The Problem With Promiscuity In Trading

Promiscuity and trading:  admittedly not the most common of topics in trading psychology, but I think it's quite relevant.

Alvarez makes a good point:  on important matters in which we feel commitment, there is no promiscuity.  If you're committed to physical health and being in peak conditioning, you won't be promiscuous in what you eat.  If you're committed to a marriage, you won't be sexually promiscuous.  If you're committed to career or a religious faith, you will necessarily be selective in what you pursue.

The problem with promiscuity is that the pursuit of breadth allows for no cultivation of depth.  If I roam from one job to another each year, I never build a career--and never accumulate a career's worth of achievements.  If I flit from one romantic relationship to another each week, I will never experience the depth of relationship that comes from a lifelong commitment.  Once we make a commitment to something, we opt for selectivity.  The pursuit of all things reflects a lack of commitment to anything.

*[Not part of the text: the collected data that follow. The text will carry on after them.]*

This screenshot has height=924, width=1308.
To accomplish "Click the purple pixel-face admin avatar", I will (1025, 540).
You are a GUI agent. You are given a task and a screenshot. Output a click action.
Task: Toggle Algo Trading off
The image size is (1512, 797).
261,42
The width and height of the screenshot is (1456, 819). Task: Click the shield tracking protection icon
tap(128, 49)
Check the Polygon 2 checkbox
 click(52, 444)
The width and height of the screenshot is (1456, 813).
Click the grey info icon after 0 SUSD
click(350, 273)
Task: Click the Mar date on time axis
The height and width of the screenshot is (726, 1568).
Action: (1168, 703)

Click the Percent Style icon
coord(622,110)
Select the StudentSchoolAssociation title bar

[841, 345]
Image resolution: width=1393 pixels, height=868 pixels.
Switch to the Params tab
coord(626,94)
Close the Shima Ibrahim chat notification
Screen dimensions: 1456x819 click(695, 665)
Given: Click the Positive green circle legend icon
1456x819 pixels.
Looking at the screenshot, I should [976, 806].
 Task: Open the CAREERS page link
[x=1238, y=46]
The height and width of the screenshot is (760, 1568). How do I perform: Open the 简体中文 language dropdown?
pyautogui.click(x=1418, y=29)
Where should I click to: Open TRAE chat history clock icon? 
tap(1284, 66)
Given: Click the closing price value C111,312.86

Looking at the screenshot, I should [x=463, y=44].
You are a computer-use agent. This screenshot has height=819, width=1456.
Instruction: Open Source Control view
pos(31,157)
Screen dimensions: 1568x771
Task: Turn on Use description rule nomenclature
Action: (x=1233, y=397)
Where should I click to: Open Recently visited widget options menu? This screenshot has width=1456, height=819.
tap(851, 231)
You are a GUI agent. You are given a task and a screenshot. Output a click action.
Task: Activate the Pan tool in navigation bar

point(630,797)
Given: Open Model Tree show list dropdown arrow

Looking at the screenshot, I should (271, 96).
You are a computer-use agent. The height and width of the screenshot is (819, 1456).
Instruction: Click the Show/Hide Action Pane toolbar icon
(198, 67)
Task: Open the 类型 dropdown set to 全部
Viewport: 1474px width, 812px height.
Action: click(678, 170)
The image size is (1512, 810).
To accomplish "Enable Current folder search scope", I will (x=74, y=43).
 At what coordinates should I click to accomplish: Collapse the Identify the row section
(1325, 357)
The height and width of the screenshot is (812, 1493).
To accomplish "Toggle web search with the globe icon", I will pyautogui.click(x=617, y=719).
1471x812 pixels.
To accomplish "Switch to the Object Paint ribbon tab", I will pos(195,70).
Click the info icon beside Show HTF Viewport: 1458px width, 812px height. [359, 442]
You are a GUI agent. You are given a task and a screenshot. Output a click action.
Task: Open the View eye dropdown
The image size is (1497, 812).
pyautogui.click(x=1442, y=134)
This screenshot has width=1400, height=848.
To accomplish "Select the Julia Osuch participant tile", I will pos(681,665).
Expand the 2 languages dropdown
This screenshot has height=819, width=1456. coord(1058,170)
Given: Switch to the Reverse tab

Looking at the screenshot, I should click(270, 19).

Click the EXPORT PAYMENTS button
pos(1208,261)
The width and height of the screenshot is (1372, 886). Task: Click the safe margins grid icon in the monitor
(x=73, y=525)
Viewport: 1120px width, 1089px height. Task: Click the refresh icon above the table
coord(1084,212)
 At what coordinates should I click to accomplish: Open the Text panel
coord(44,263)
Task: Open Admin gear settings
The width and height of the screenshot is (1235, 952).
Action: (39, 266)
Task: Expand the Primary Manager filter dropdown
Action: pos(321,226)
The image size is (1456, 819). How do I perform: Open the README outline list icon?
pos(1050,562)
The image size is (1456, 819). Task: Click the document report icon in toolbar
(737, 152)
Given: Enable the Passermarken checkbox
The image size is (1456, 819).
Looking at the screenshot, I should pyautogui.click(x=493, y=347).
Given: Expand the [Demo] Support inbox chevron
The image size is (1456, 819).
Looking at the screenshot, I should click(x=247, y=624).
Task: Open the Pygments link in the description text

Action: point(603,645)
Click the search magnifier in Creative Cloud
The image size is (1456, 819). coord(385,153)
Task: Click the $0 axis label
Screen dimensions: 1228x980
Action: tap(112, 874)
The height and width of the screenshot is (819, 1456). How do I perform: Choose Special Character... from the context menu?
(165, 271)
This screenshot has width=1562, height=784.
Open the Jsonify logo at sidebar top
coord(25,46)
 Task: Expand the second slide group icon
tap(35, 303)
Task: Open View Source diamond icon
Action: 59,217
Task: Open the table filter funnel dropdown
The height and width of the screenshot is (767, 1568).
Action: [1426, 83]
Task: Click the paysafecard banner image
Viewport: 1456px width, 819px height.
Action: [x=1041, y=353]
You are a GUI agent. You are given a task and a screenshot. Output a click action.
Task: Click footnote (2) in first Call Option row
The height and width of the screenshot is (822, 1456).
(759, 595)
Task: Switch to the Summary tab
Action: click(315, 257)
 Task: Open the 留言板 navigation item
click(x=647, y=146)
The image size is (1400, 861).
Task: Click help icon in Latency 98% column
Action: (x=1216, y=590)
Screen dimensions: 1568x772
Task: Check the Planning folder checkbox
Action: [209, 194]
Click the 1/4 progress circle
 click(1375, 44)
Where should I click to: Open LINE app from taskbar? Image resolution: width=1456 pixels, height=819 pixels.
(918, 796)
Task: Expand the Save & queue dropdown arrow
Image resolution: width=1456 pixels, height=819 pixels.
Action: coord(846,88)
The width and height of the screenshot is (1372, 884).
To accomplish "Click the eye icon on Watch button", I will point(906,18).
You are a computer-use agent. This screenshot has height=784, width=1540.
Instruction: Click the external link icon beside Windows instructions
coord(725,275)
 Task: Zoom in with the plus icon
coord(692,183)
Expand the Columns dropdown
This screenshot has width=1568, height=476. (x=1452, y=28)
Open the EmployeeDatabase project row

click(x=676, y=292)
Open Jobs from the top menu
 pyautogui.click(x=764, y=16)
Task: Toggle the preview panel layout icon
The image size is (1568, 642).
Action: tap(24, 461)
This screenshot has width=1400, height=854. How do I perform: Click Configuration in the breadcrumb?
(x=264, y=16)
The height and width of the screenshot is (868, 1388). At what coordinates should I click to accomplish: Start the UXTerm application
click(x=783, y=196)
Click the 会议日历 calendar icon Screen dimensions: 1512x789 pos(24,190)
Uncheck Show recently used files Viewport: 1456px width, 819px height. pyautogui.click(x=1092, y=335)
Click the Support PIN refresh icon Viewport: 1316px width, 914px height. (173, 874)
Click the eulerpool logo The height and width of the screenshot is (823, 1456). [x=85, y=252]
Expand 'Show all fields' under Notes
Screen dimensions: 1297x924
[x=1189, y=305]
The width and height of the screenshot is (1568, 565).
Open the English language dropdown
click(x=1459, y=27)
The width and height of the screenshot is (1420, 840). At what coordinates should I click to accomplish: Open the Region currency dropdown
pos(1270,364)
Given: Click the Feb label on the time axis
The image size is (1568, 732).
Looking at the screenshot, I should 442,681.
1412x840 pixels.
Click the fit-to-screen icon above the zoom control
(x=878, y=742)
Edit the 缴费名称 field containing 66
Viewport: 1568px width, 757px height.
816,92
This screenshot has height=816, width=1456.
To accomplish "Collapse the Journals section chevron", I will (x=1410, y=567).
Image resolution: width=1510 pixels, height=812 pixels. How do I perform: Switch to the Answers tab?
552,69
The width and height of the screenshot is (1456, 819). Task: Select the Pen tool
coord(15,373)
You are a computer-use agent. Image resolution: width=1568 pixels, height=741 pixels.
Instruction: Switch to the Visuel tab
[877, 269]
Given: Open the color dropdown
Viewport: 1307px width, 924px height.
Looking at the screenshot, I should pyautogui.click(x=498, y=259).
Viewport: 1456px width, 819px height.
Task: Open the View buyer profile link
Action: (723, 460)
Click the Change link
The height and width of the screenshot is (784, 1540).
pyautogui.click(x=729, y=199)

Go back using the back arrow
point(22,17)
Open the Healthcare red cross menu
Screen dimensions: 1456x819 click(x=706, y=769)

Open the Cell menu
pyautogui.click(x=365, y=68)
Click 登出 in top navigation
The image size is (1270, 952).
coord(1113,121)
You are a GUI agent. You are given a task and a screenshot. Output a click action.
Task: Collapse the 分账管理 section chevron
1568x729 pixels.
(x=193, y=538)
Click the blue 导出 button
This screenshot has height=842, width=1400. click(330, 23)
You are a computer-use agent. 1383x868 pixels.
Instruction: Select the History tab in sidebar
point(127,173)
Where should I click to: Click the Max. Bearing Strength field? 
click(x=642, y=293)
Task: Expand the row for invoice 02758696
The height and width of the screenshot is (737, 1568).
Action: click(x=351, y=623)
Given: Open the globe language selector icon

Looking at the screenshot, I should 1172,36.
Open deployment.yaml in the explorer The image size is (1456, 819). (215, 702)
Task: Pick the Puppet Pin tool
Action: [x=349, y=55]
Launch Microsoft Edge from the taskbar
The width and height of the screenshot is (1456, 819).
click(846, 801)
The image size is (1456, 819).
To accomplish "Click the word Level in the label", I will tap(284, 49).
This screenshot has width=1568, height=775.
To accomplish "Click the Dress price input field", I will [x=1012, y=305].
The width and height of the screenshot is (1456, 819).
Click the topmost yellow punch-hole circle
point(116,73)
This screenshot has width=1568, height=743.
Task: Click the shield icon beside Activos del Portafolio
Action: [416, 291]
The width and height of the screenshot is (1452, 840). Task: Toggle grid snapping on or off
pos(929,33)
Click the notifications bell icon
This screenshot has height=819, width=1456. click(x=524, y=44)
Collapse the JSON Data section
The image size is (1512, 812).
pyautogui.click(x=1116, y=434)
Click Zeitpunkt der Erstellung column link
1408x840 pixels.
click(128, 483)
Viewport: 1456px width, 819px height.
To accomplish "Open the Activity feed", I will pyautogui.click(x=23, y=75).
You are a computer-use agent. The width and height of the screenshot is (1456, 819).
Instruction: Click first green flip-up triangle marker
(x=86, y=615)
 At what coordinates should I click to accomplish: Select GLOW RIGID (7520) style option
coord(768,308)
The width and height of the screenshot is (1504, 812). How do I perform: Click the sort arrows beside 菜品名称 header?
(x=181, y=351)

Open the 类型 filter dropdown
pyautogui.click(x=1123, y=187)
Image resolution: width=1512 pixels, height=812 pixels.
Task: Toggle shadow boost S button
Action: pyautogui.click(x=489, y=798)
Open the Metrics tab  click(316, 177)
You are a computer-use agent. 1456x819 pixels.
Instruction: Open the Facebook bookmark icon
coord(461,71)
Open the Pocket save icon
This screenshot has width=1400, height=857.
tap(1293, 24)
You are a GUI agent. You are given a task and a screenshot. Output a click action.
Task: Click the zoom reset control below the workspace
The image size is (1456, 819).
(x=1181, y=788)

It is common to attribute the breaking of trading rules to a lapse in discipline.  Perhaps, however, those undisciplined occasions reflect an absence of commitment.  Look at it this way:  if you developed your own approach to trading; tested it well, historically and in your own experience; and knew deep down that it possessed unique value, you would feel a degree of commitment to that approach.  You would trade it consistently, not because you impose a discipline upon yourself, but because you believe in it deeply.  An artist doesn't flit from style to style, one painting to the next.  Why?  Because underneath that style is a vision--and that artistic vision expresses an emotional commitment.

When traders flit from one type of trade to another, their promiscuity reflects an absence of such artistry and commitment.  They have not found their trading vision.  Often, their ideas are borrowed from others and not tested and made their own.  One more journal entry or checklist will no more help such traders than they would help the bored overeater.  If you want to eat healthy, you must be committed to an ideal of physical conditioning.  If you want to trade healthy, your trading must be connected to a greater purpose and commitment.   

I will make a bet:

If we were to cut the types of trades that we take by two-thirds and focus solely on the one or two that reflect our greatest edge in markets and our greatest trading strengths--and if we were to meaningfully increase the size/risk taken for each of those trades--our overall profitability and risk-adjusted returns would rise significantly. 

In other words, if trading becomes an expression of a commitment to a particular approach that is ours, many of the problems of trading psychology melt away.  In trading, as in any career, dedication is the most durable source of discipline.